The small but mighty club of aviators recently got its start at MGA thanks to the encouragement and generosity of several people who would love to see the club develop at the University.

“We’ve been really fortunate in receiving support from the local International Aerobatic Club chapter, IAC 3,” who have placed several students on scholarships, given them opportunities to fly their super decathlon aircraft for practice, and gotten them into competitions in the Sebring Aerobatic Championships, says Rogers.

“We have some really great mentors that have come out of the woodwork as far as getting us started.”

The club’s current coach, Marty Flournoy, has been a major supporter since the beginning, helping the group schedule practices for those in the club and students with a piqued interest.

“We have a coach that has flown literally all across the world to do this stuff so we couldn't be in better hands.”

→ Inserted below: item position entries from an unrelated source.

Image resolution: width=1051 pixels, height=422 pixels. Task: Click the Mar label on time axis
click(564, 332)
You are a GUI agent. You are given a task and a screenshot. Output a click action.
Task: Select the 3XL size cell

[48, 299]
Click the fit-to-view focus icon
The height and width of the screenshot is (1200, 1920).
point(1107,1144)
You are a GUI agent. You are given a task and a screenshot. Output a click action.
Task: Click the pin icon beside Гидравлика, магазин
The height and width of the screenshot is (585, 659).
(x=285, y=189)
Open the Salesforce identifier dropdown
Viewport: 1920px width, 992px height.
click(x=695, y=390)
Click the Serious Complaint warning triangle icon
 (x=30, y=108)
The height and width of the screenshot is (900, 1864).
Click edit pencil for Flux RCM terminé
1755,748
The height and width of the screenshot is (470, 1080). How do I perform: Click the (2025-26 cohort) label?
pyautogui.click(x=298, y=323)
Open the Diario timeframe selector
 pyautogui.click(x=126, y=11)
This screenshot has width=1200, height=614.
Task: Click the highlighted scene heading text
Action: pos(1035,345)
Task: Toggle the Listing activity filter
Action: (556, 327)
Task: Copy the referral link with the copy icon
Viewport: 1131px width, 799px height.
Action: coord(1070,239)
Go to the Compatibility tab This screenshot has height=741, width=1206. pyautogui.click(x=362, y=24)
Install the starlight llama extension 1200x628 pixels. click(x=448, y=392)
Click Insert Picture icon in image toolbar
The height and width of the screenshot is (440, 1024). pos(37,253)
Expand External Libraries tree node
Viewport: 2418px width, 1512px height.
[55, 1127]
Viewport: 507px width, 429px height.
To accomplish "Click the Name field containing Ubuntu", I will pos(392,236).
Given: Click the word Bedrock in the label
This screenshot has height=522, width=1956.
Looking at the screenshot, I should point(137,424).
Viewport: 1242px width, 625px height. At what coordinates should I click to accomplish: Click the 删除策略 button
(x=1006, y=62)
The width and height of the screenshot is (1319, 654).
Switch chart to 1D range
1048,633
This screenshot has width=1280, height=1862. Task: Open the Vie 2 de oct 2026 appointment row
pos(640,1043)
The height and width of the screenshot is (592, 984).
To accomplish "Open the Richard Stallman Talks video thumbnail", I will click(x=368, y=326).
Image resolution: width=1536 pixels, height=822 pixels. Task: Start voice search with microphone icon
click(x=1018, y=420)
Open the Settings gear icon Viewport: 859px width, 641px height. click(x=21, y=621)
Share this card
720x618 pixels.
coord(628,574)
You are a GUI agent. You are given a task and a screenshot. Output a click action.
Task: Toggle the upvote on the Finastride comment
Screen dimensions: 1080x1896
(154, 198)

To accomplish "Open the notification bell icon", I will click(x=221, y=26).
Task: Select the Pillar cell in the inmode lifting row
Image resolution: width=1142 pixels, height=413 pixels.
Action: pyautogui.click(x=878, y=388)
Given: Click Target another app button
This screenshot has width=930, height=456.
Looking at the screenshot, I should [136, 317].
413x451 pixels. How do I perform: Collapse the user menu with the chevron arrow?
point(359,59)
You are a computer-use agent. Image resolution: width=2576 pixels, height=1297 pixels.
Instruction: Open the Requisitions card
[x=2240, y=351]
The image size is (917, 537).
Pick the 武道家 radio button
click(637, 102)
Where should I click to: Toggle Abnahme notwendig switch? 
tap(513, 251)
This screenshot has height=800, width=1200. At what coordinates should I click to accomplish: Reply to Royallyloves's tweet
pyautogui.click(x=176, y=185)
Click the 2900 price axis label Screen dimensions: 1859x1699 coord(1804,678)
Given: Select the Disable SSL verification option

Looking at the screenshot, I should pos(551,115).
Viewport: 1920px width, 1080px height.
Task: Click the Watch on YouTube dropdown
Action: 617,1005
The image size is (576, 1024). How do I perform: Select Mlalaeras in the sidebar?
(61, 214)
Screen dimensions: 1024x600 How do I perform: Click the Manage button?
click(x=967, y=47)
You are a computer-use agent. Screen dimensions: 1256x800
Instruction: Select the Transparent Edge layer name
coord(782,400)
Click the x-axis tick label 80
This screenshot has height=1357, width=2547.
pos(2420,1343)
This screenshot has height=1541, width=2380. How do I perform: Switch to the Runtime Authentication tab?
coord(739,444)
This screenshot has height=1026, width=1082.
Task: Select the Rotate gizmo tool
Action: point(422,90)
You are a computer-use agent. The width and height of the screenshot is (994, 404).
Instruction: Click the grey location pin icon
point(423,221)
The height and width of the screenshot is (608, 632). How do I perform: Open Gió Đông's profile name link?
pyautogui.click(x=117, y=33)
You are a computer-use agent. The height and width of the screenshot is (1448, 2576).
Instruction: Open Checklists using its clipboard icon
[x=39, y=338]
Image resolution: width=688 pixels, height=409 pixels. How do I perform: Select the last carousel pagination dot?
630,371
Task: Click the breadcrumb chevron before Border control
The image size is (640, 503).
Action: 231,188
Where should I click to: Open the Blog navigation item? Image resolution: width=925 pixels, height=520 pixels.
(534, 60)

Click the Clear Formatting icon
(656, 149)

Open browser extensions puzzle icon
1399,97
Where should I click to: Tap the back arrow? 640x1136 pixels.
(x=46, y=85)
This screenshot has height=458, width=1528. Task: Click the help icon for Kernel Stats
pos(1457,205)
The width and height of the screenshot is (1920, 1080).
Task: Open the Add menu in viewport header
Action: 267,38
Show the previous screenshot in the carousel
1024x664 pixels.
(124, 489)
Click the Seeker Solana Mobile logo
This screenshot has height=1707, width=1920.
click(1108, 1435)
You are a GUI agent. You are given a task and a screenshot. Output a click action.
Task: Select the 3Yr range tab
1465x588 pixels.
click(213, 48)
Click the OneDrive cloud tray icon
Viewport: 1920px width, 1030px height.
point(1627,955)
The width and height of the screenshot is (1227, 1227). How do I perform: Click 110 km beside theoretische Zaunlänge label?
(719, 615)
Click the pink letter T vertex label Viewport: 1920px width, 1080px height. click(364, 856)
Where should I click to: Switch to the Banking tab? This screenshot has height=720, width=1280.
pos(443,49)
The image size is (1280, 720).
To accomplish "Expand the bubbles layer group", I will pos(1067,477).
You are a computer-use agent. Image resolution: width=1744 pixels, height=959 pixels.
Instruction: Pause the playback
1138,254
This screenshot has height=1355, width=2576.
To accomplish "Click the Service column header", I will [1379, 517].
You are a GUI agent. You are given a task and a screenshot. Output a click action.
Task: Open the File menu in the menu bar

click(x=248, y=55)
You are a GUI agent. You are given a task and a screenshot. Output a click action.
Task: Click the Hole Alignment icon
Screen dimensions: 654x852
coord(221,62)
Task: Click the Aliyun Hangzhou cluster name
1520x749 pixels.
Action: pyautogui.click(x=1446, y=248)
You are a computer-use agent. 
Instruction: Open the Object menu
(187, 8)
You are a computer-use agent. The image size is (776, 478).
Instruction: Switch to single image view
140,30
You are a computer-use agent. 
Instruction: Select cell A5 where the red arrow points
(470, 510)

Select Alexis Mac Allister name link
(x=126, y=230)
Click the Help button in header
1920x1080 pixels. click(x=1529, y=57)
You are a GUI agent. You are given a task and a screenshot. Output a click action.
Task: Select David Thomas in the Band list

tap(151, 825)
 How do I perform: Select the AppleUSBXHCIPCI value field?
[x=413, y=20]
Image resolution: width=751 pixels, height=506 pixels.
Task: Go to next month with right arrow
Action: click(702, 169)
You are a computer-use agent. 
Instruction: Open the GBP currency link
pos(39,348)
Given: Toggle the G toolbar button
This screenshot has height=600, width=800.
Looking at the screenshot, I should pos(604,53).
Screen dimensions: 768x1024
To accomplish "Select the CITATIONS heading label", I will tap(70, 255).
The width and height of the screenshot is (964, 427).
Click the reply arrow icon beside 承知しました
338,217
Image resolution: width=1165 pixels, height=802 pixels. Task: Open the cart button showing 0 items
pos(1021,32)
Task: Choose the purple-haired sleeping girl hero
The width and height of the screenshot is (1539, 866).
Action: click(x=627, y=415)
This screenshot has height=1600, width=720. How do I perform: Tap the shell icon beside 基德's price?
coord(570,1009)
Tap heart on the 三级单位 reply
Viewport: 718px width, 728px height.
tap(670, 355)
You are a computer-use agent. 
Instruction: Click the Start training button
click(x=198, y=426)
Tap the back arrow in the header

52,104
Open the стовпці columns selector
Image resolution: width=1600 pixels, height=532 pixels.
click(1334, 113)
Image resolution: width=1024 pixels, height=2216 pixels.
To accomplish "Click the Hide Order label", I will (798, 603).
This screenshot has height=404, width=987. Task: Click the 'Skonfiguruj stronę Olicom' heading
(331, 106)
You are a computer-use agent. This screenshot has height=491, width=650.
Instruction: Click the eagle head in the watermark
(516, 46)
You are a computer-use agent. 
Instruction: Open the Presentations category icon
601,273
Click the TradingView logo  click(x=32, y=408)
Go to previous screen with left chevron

With the help of Flournoy and the IAC 3, the club is trying to get the University Aerobatics Club competing against flight programs at other schools, including North Dakota and Embry-Riddle.

“We're currently ahead of them in the standings,” says Rogers. “Our scores are higher, but we don't qualify because we lack one more pilot.”

This is the University’s first attempt at an Aerobatics Club. Rogers, along with other supporters including Behrends and Bobby Jeanes, flight instructor at MGA, started the club to encourage all students to become involved in aerobatics regardless of their major.

“It’s for anybody who has an interest in aerobatics,” explains Rogers, “even if they just want to be a judge on the ground.”

Even if students aren’t interested in competing, Rogers encourages all pilots to take the upset recovery course and attend a club meeting to get a taste of aerobatics.

“There's a lot of benefits. It builds your confidence because you know that you can recover your aircraft from the weirdest attitude possible. It makes you feel good about what it is that you can survive in an aircraft. Having the situational awareness that upset recovery and aerobatics gives you is so important. It’s not It's as easy as people think it is and, when you're fine-tuning skills like that, it translates into all different parts of your flying whether you realize that or not. It makes you more responsible and aware. It really cleans up your flying.”

After graduating from MGA, Rogers hopes to become a flight instructor for the University and eventually begin work on a master’s degree in space operations at Embry Riddle.

Her nosedive into aerobatics opens up even more doors for her as she maps out her career.

“I've flown planes that I never thought that I would have the opportunity to fly, including the EXTRA NG,” she said. “I was the first woman under the age of 30 to get more than 35 hours in the aircraft in the United States. Since I've started to compete, I've been given invitations to different competitions across the U.S. I don't own a plane so they're all going out of their way to find me an aircraft to fly.”

Regardless of their major or which campus they call home, students who would like to learn more about MGA’s Aerobatics Club are encouraged to complete the interest form found in the club’s Instagram bio.

“I think this club is going to turn into something really fun and educational,” she said, “and it'll be a good time.”